4th: You will have to have to name it. If you want it to use the animation you made when you fire, in the name box, type in "Fire". If you want the animation to play constantly, all the time, non-stop, make the name "Ambient". ( I don't know anymore names)

5th: It should say in the bottom corner, how many frames you have. Put that number in like so.

6th: Then you have to decide if you want it to cycle. Meaning repeat the animation after it is triggered. Non-stop. If you typed in Ambient as the name, you will need it to cycle. Click on cycle until the check mark appears into the box next to it.
7th: Once you are done, press ok. Then press ok again to export the model. Name it what you want.

My computer is a Vista, and may look different then yours. If you have a Milkshape version lower than 1.8.2, download the 1.8.2 version to ensure that you have the same look, and options as mine.
Download to Version 1.8.2.

If you really even have to ask questions, ask, and I will hesitantly answer them.
Tell me if I left anything out.
« Last Edit: April 28, 2008, 06:47:11 PM by Azerath »

Can you re-size objects during animation?

When your in animation mode, you can not scale down shapes I believe. I highly doubt you can.
Absolute no. Just tried it.

When your in animation mode, you can not scale down shapes I believe. I highly doubt you can.
Absolute no. Just tried it.

[/bleep]

Oh well, I'll find a way around that.

I wonder if they will ever update that...
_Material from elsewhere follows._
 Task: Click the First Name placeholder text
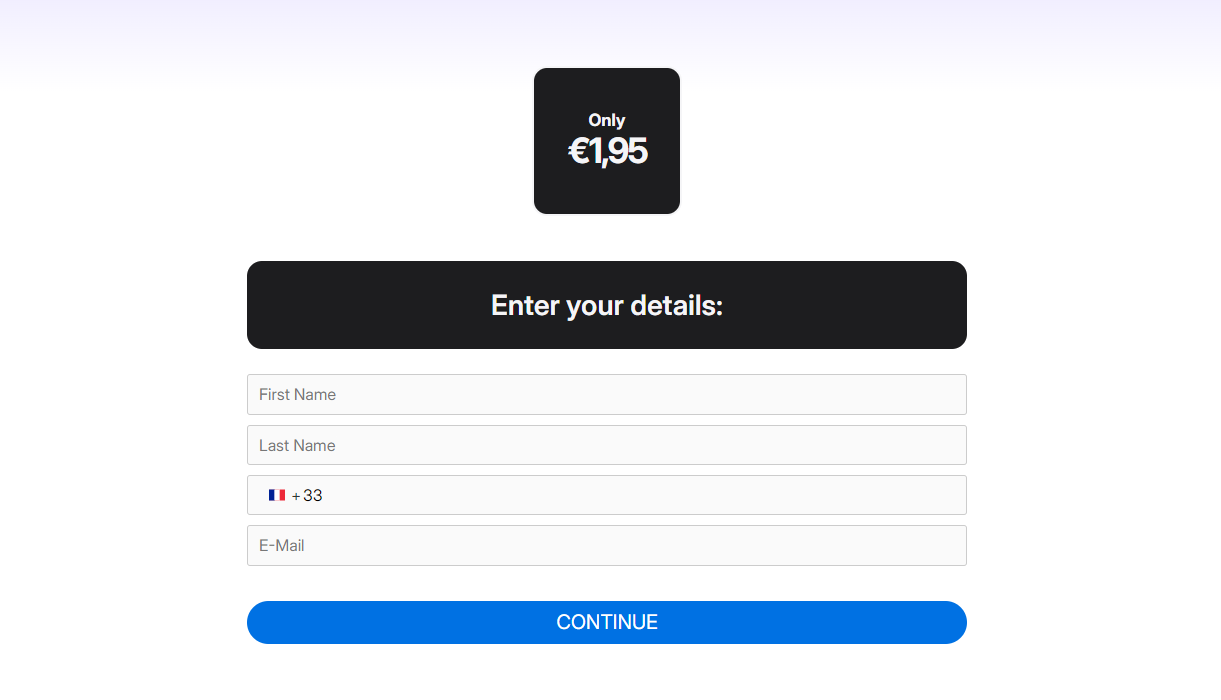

STICKY PLEASE I found this very helpful

That would be great.

Actually, I used this as a reference to my newest weapon... Such a success...

Anyways, I just messed up the sequences...

Azerath, Do i need to check cyclic to loop the animation? like frame 22-26?

It seems like its messed up..

Ok, well if you check off cycle, it will do the animation non-stop. Never ever stop... Until you switch weapons maybe.
If you started off at a simple 30 frame animation, then put the start to '1' and end to '30'.
I just kinda don't understand what your talking about.

You should limit cyclic only for Projectile Animations (like, say, badspot's Rocket from the RLauncher). For weapons, just use repeating imagestate steps. Less chances of having something mess up that way.

How would you slow down or speed up an animation?

How would you slow down or speed up an animation?
It's actually Linked to how long your Imagestate lasts, so say your "fire" imagestate has a timeout value of 0.5 seconds, the animation will play once for the whole 0.5 seconds. So you can simply adjust how fast the animation plays within the script, very convenient (unless it's cyclic, then it does not adjust and uses the FPS value solely for speed).

The FPS value will adjust for that timeframe as well, or something along those lines, so if you have a 15 FPS animation and you timeout value is 0.5 seconds, then the actual animation speed should double to 30 FPS. With 0.25 seconds timeout value, you should get 60 FPS. I'm not entirely sure about the FPS thing, but that's how I understood it up until now. Would need to do some extensive testing.
« Last Edit: May 04, 2008, 12:36:23 AM by Muffinmix »

Yes, but you could also make the frame amount longer, for better quality when spinning at low speeds.

Bump for people who need this.

Bump for people who need this.
I find that if people Need this then they shouldn't be modding Blockland. Sure tutorials are great but telling them how to do it Step by step on a silver platter then its just pointless, these are the main reasons we get so many forgeted up add-ons. I hope for all of our experiences V9 will float out these problems.